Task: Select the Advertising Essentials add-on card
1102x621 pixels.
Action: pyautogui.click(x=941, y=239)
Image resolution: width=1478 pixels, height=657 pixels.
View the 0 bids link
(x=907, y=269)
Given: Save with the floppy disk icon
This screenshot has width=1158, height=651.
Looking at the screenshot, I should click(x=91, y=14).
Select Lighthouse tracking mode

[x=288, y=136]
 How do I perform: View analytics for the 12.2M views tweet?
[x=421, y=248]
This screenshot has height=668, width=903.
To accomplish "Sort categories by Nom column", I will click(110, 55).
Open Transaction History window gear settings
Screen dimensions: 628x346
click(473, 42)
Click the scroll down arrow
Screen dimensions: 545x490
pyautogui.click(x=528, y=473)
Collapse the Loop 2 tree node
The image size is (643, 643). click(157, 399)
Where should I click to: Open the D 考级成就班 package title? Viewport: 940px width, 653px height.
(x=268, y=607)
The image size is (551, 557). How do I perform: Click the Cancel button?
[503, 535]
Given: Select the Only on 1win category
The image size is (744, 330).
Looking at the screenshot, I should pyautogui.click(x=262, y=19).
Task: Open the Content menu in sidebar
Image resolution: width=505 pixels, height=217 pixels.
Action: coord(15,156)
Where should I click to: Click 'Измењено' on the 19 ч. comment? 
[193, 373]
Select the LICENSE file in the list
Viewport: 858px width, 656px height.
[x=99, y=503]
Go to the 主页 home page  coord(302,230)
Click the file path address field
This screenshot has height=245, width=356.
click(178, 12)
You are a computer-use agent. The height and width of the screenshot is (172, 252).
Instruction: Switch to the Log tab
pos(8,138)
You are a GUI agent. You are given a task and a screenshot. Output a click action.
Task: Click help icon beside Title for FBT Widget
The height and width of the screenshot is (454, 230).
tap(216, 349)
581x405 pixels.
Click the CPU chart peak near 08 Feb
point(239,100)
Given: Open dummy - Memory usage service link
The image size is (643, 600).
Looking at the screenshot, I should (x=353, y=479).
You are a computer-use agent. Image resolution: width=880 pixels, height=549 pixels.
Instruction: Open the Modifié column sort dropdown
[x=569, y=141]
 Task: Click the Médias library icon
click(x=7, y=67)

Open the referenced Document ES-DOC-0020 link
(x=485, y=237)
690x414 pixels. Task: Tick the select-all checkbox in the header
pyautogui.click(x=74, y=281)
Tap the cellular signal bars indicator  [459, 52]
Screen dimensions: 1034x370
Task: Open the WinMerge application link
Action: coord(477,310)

•••••

- **What you are asked to do**: Lines from the one containing "The image size is (643, 600)." through the final line of the entries above are to be output exactly; omit all others.

- **The completed task**:
The image size is (643, 600).
Looking at the screenshot, I should (x=353, y=479).
You are a computer-use agent. Image resolution: width=880 pixels, height=549 pixels.
Instruction: Open the Modifié column sort dropdown
[x=569, y=141]
 Task: Click the Médias library icon
click(x=7, y=67)

Open the referenced Document ES-DOC-0020 link
(x=485, y=237)
690x414 pixels. Task: Tick the select-all checkbox in the header
pyautogui.click(x=74, y=281)
Tap the cellular signal bars indicator  [459, 52]
Screen dimensions: 1034x370
Task: Open the WinMerge application link
Action: coord(477,310)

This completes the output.